Bryan Denson is an American author and investigative journalist who often writes about spies, terrorists, and other national security issues. His work won the 2006 George Polk Award and was a finalist for the Pulitzer Prize during his 20-year career at The Oregonian newspaper and oregonlive.com.

==Background==
Denson studied film-video from 1976 to 1981 at the University of Maryland Baltimore County. He completed a leg of 100-man, 100-mile relay that set a Guinness Book of World Records for the Mass Relay (a record that held for more than 16 years). Six months later Denson placed 19th in the 1981 Maryland Marathon, later publishing a story about the race – "Honey, take my picture quick!: Racing with Bill Rodgers" – in Running Times magazine. He then pivoted to full-time freelance writing.

From 1982 to 2016, Denson worked as a reporter at five daily newspapers: the Palestine (Texas) Herald-Press, The Frederick (Maryland) News-Post, the York (Pennsylvania) Daily Record, The Houston Post, and The Oregonian. He worked a beat called The Fringe for several years at The Oregonian, reporting about people on the margins of society: anarchists, outlaw bikers, witches, eco-terrorists, cultists, caviar smugglers, nudists, neo-Nazis, UFO devotees, anti-racist skinheads, felonious swindling gypsies, animal-rights extremists, survivalists, purveyors of "murderabilia," and members of right-wing patriot and militia groups.

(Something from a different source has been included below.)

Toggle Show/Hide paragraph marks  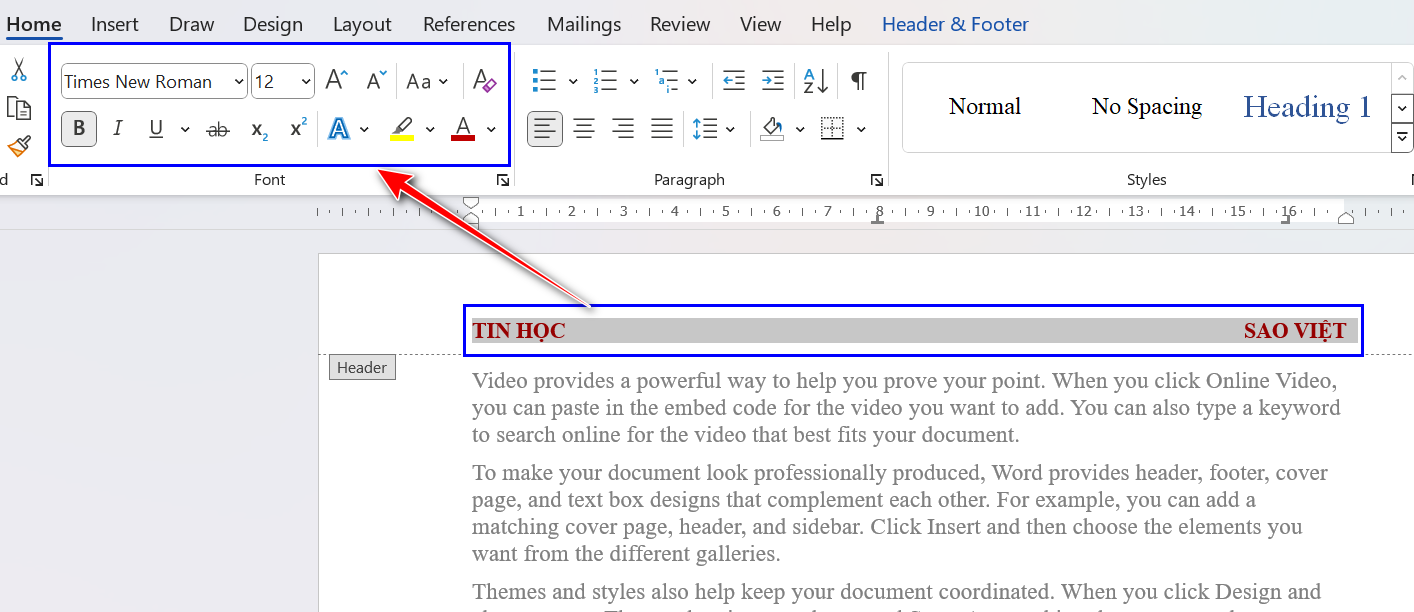pos(858,80)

Denson's stories have appeared in Newsweek, Rolling Stone, The New York Times, Mother Jones, Reader’s Digest, Maxim, The Economist, Running Times, and the Nieman Reports. He also served on the board of directors for Underscore.news, a nonprofit newsroom that tells stories about marginalized communities, with a special focus on Indian Country.

==Books==
- The Spy’s Son: The True Story of the Highest-Ranking CIA Officer Ever Convicted of Espionage and the Son He Trained to Spy for Russia (Atlantic Monthly Press, New York, 2015). a finalist for the William E. Colby Award and the Audible version of the book was read by voice actor Jason Culp, son of the 1960s TV spy Robert Culp.
- The Unabomber: Agent Kathy Puckett and the Hunt for a Serial Bomber (Macmillan, Roaring Brook Press, New York, 2019). This is the first installment of The FBI Files, Denson's nonfiction book series for middle grade readers. The Junior Library Guild named the book a Gold Standard Selection.
- Catching a Russian Spy: Agent Leslie G. Wiser, Jr., and the Case of Aldrich Ames (Macmillan, Roaring Brook Press, New York, 2020). The second book in the FBI Files series takes readers inside the thrilling investigation of CIA turncoat Aldrich Ames.
- Uncovering a Terrorist: Agent Ryan Dwyer and the Case of the Portland Bomb Plot (Macmillan, Roaring Brook Press, New York, 2020). The final book in the FBI Files series

==Select National Awards==
- 2012: Second place, The Society for Features Journalism Excellence in Feature Writing, for "The Spy's Kid," a news series in The Oregonian about the Harold James Nicholson spy cases.
- 2008: Finalist for the Investigative Reporters & Editors Awards (with Brent Walth), for stories on the Social Security Administration's multi-year backlog of disability cases and the horrors it wrought on Americans with disabilities.
- 2007: Finalist, The Pulitzer Prize for National Reporting (with Jeff Kosseff and Les Zaitz) for stories that exposed scandal among nonprofit contractors in the U.S. government's biggest jobs program for Americans with disabilities, created by the Javits-Wagner-O'Day Act (JWOD).
- 2006: Winner of the George Polk Award for National Reporting for the series on the JWOD scandal.
- 2002: Winner of the Michael E. DeBakey Journalism Award for stories on failed, expensive, and duplicative efforts to clone rhesus macaque monkeys at a federal primate research center.
- 2000: Finalist for the John B. Oakes Award for Distinguished Environmental Journalism for a series on domestic terrorism attributed to the Earth Liberation Front.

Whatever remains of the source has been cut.